··· Input material

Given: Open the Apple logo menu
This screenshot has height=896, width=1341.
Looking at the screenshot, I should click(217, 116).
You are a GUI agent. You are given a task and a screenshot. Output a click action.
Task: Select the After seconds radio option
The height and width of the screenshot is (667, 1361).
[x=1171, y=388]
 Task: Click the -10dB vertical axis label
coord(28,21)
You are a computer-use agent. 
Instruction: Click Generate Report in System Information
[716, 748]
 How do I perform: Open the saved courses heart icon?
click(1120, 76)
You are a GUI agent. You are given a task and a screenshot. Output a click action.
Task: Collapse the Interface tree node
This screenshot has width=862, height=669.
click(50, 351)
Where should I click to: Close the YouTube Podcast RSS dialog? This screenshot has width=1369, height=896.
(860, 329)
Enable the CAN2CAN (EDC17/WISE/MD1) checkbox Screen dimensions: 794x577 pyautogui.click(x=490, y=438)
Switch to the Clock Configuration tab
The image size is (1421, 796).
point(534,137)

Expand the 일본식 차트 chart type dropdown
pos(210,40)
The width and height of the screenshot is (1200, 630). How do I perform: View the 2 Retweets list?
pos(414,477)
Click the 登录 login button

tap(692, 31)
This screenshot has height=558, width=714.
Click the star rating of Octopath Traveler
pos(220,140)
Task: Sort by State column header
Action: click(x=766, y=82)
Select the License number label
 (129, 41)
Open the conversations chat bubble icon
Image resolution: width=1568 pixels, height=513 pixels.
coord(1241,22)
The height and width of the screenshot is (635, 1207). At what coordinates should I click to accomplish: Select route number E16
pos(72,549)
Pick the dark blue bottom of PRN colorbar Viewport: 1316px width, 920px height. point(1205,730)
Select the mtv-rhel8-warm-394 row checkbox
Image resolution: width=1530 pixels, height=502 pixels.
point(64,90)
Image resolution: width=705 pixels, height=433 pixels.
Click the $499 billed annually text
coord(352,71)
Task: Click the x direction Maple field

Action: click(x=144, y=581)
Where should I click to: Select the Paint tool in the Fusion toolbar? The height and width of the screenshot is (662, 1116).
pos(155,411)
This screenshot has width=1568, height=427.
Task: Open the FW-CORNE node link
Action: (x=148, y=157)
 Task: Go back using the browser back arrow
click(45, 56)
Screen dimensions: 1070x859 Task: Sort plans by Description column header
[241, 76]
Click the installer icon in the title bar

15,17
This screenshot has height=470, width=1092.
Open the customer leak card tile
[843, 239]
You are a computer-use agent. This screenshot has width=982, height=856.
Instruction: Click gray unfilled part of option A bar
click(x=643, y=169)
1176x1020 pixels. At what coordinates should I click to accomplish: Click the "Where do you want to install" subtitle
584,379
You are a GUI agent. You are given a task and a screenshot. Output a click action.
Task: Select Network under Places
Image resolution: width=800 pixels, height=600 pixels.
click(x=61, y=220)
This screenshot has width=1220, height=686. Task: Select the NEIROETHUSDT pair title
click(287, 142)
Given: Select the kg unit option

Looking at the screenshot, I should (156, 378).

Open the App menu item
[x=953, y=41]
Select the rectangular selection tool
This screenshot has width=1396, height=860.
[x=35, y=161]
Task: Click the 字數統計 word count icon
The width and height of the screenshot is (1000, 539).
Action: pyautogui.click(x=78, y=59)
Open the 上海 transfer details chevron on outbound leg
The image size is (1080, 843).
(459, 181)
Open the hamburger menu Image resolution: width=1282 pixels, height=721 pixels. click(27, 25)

······

What needs to be done => Starting at the first line of the records above, please copy each line exactly until you reach the line containing "Enable the CAN2CAN". Include that line and stop there.

Expected answer =>
Given: Open the Apple logo menu
This screenshot has height=896, width=1341.
Looking at the screenshot, I should click(217, 116).
You are a GUI agent. You are given a task and a screenshot. Output a click action.
Task: Select the After seconds radio option
The height and width of the screenshot is (667, 1361).
[x=1171, y=388]
 Task: Click the -10dB vertical axis label
coord(28,21)
You are a computer-use agent. 
Instruction: Click Generate Report in System Information
[716, 748]
 How do I perform: Open the saved courses heart icon?
click(1120, 76)
You are a GUI agent. You are given a task and a screenshot. Output a click action.
Task: Collapse the Interface tree node
This screenshot has width=862, height=669.
click(50, 351)
Where should I click to: Close the YouTube Podcast RSS dialog? This screenshot has width=1369, height=896.
(860, 329)
Enable the CAN2CAN (EDC17/WISE/MD1) checkbox Screen dimensions: 794x577 pyautogui.click(x=490, y=438)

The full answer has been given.